Collected data entries
——

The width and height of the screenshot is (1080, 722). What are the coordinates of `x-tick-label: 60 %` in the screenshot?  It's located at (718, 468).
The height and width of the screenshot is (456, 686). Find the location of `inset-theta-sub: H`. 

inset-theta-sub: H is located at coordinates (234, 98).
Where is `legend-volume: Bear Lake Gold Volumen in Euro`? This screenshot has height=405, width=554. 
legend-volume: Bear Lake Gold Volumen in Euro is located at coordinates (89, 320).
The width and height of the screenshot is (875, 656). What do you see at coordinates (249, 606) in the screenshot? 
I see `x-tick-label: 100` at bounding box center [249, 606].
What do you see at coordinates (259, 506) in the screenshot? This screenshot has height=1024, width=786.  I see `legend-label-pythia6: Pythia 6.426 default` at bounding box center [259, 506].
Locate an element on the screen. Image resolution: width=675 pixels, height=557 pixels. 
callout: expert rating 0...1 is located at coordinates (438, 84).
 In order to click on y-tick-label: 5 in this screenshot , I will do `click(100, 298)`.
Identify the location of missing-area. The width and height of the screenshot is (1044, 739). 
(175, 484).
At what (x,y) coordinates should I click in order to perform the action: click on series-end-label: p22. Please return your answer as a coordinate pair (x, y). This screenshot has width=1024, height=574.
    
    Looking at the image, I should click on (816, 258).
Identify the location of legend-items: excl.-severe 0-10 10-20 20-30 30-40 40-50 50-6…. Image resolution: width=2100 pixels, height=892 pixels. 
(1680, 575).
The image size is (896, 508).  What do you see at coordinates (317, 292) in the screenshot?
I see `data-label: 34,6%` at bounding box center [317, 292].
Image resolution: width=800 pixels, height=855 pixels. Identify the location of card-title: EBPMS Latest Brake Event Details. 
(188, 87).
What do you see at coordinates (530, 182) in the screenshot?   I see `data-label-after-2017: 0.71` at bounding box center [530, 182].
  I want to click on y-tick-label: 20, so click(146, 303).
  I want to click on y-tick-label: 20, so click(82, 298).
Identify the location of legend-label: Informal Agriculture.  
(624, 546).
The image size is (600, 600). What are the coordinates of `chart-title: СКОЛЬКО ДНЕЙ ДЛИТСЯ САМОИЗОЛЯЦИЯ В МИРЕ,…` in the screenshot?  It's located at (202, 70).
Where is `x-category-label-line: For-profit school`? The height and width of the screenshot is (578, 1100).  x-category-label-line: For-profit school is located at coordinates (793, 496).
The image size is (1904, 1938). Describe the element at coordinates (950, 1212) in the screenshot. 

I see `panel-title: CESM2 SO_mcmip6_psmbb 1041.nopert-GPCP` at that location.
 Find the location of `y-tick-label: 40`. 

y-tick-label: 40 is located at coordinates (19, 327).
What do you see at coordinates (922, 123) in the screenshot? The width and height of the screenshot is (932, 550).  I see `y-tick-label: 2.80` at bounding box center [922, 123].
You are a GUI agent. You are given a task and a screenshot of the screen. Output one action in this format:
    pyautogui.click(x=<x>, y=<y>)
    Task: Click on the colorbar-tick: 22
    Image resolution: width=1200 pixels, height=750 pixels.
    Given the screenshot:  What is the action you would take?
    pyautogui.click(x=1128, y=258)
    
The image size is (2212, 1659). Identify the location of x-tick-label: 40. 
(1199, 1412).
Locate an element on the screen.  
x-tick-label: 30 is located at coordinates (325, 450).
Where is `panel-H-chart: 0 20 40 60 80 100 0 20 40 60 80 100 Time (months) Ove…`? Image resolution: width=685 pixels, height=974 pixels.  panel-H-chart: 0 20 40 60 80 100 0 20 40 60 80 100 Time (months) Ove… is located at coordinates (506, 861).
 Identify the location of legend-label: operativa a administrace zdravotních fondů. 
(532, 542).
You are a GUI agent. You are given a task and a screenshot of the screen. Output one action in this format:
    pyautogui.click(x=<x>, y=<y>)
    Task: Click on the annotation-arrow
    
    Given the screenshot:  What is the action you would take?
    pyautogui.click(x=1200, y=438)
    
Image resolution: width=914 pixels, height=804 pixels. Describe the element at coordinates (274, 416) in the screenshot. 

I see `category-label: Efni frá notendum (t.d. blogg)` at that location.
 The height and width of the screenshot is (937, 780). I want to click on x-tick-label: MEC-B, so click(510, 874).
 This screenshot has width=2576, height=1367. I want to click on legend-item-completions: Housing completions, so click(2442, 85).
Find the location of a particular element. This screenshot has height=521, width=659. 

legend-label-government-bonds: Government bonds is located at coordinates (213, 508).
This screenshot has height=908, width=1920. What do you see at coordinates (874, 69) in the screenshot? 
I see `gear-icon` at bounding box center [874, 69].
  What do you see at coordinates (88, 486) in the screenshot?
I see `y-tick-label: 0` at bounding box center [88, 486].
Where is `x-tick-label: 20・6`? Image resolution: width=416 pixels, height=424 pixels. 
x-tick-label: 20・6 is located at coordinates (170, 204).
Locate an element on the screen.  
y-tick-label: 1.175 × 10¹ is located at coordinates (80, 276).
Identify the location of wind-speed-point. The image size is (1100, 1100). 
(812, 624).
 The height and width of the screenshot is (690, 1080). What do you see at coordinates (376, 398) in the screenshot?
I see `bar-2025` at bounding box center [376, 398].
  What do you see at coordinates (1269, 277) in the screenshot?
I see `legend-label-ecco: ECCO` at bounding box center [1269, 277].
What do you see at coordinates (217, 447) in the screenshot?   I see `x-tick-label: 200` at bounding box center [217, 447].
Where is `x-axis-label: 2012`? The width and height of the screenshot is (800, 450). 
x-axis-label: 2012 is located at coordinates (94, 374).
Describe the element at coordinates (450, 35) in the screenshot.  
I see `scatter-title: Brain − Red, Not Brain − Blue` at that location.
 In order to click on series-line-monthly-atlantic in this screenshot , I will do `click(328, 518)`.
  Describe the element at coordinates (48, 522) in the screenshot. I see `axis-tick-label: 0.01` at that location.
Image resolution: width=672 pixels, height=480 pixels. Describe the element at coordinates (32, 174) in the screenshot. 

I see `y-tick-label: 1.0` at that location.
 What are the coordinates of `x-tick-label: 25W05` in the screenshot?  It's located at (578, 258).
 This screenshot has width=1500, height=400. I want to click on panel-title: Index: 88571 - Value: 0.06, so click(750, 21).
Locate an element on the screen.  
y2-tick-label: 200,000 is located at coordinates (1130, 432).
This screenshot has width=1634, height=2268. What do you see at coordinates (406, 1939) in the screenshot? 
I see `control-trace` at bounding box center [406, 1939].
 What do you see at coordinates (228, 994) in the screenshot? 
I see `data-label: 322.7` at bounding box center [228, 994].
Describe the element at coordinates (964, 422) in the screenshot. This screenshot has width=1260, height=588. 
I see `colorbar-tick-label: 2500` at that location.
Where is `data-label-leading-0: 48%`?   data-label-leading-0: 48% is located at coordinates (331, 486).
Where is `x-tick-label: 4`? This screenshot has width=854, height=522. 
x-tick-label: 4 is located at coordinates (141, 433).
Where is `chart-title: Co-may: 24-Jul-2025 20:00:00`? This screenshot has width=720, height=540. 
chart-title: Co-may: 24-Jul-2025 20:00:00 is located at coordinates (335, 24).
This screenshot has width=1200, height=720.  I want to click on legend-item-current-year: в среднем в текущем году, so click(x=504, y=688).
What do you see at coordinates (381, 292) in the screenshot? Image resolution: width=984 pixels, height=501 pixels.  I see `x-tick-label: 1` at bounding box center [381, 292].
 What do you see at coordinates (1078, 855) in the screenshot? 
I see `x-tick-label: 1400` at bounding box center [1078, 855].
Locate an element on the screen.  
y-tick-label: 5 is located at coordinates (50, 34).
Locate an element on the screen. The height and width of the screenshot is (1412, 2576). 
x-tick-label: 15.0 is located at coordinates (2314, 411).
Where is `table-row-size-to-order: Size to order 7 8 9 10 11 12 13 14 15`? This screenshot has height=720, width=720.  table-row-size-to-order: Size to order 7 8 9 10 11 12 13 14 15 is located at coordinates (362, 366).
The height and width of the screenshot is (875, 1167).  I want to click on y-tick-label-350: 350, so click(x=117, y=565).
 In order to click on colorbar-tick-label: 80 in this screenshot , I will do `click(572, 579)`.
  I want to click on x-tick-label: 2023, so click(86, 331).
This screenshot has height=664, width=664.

——

**BRIEF**: Retype, without changing a single character, the part of the material that opens with the line containing "pixels, height=424 pixels." and closes with the line containing "center [406, 1939].", including both of those lines.

**ANSWER TO THE EXERCISE**:
Where is `x-tick-label: 20・6`? Image resolution: width=416 pixels, height=424 pixels. 
x-tick-label: 20・6 is located at coordinates (170, 204).
Locate an element on the screen.  
y-tick-label: 1.175 × 10¹ is located at coordinates (80, 276).
Identify the location of wind-speed-point. The image size is (1100, 1100). 
(812, 624).
 The height and width of the screenshot is (690, 1080). What do you see at coordinates (376, 398) in the screenshot?
I see `bar-2025` at bounding box center [376, 398].
  What do you see at coordinates (1269, 277) in the screenshot?
I see `legend-label-ecco: ECCO` at bounding box center [1269, 277].
What do you see at coordinates (217, 447) in the screenshot?   I see `x-tick-label: 200` at bounding box center [217, 447].
Where is `x-axis-label: 2012`? The width and height of the screenshot is (800, 450). 
x-axis-label: 2012 is located at coordinates (94, 374).
Describe the element at coordinates (450, 35) in the screenshot.  
I see `scatter-title: Brain − Red, Not Brain − Blue` at that location.
 In order to click on series-line-monthly-atlantic in this screenshot , I will do `click(328, 518)`.
  Describe the element at coordinates (48, 522) in the screenshot. I see `axis-tick-label: 0.01` at that location.
Image resolution: width=672 pixels, height=480 pixels. Describe the element at coordinates (32, 174) in the screenshot. 

I see `y-tick-label: 1.0` at that location.
 What are the coordinates of `x-tick-label: 25W05` in the screenshot?  It's located at (578, 258).
 This screenshot has width=1500, height=400. I want to click on panel-title: Index: 88571 - Value: 0.06, so click(750, 21).
Locate an element on the screen.  
y2-tick-label: 200,000 is located at coordinates (1130, 432).
This screenshot has width=1634, height=2268. What do you see at coordinates (406, 1939) in the screenshot? 
I see `control-trace` at bounding box center [406, 1939].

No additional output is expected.